Emmaus Labyrinths (Introduction)

I left on a Friday morning to go on a journey walking labyrinths. I love walking labyrinths, the ancient spiritual tool of walking something that looks like a maze but isn’t, of tracing an intricate path over a small area, of following the twists and turns where they lead, perhaps in rhythm with the twists and turns of my own mind. Labyrinths have been used for centuries, millennia, by people of many faith traditions. Today, at least in my region of the United States, many labyrinths are built outside on the grounds of churches, but they can also be found in other places as well.

For the past few years, I’ve been traveling from my home to walk many labyrinths, and I’ve been blogging about them, sharing a little information about the particular labyrinth itself, as well as my experience while walking it. Once, in the halcyon pre-COVID days, I took a trip of several days, and drove around western New York state, walking many labyrinths and blogging about it. I had been craving another trip like this for a long time.

On a Friday, I left on another one. I didn’t know how long I would be out on this journey, or how many labyrinths I’d walk. All I knew was that I had plans to spend Friday night at an old friend’s cabin, and that I had to be back home by the following Thursday.

Usually when I walk a labyrinth, I ask a question before I begin walking, usually a question about myself or about the world or about my relationship with God. Sometimes I ask for guidance, sometimes for comfort. This time, I think I was looking in general for insight and for a sense of presence with God. I really wanted to be open to the Spirit’s guidance as much as possible.

I saw the entire journey itself as something of a labyrinth, like an “uber-labyrinth” or “meta-labyrinth,” I suppose. And just as I usually walk into a labyrinth with a question in mind, I even had something of an uber-question for the whole trip. This came from a spiritual guidance session I’d had about a week before the trip.

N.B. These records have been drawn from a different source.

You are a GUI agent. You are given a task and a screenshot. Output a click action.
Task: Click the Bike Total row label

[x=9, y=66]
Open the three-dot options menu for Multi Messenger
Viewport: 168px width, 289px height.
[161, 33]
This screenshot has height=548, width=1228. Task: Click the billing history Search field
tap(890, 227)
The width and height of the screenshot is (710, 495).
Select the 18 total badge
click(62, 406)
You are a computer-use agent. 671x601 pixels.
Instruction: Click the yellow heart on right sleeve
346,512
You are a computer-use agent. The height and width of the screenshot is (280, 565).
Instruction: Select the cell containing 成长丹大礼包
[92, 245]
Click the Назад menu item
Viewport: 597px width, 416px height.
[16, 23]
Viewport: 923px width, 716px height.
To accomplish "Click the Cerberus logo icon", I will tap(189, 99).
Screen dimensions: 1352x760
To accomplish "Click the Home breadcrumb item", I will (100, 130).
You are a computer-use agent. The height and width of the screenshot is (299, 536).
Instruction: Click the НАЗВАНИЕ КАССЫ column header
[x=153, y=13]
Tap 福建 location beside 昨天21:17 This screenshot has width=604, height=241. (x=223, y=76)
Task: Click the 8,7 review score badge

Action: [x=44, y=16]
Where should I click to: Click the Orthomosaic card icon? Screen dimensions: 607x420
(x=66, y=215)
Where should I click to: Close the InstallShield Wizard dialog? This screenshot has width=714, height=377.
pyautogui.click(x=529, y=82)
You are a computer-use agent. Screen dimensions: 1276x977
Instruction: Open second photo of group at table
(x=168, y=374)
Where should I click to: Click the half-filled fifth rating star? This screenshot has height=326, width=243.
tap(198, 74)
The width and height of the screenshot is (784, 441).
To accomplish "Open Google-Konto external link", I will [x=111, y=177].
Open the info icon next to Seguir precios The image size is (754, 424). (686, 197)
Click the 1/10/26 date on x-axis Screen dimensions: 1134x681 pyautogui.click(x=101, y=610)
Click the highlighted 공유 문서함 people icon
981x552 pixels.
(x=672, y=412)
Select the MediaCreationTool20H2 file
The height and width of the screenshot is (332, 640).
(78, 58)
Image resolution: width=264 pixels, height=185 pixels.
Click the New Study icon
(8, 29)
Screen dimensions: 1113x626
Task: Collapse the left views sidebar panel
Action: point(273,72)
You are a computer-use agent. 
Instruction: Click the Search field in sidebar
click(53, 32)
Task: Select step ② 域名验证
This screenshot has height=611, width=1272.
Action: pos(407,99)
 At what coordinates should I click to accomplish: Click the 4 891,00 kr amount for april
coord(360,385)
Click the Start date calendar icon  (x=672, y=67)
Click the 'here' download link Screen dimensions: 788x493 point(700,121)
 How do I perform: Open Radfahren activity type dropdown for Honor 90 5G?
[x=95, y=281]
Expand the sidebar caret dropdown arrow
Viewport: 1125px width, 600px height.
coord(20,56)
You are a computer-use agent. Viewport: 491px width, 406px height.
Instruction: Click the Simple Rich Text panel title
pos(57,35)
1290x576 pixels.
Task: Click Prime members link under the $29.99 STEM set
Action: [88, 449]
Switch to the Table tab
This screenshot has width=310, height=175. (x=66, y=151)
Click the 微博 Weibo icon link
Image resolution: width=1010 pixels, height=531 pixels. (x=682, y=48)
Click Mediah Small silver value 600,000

During that session, I spent a lot of time exploring a vision of the “Road to Emmaus” story found in the twenty-fourth chapter of the Gospel According to Luke. It’s the story of two disciples of Jesus (one of whom is named Cleopas, the other unnamed) who walk the seven-mile journey from Jerusalem to Emmaus on the day of Jesus’ Resurrection. They don’t yet know about the resurrection, and so they are downtrodden because of his death. While they walk, a stranger walks with them and talks with them, opening the scriptures to them. Finally, when they sit down to eat with the stranger, their eyes are opened and they see that it was the risen Jesus all along.

I am now seeing the Road to Emmaus story as a parable of life: I see life as a journey filled with ups and downs, and filled with grief. A journey, however, that God walks with us, and on which our hearts can “burn within us” when we recognize that presence. (See my blog entry from last week for more about my spiritual guidance session.) So I set out from home, driving southwest, with the question of, “How can I explore the Road to Emmaus story more deeply?” on my heart.

I walked more than twenty labyrinths over the course of the trip. I’m going to blog about one of them a day starting tomorrow.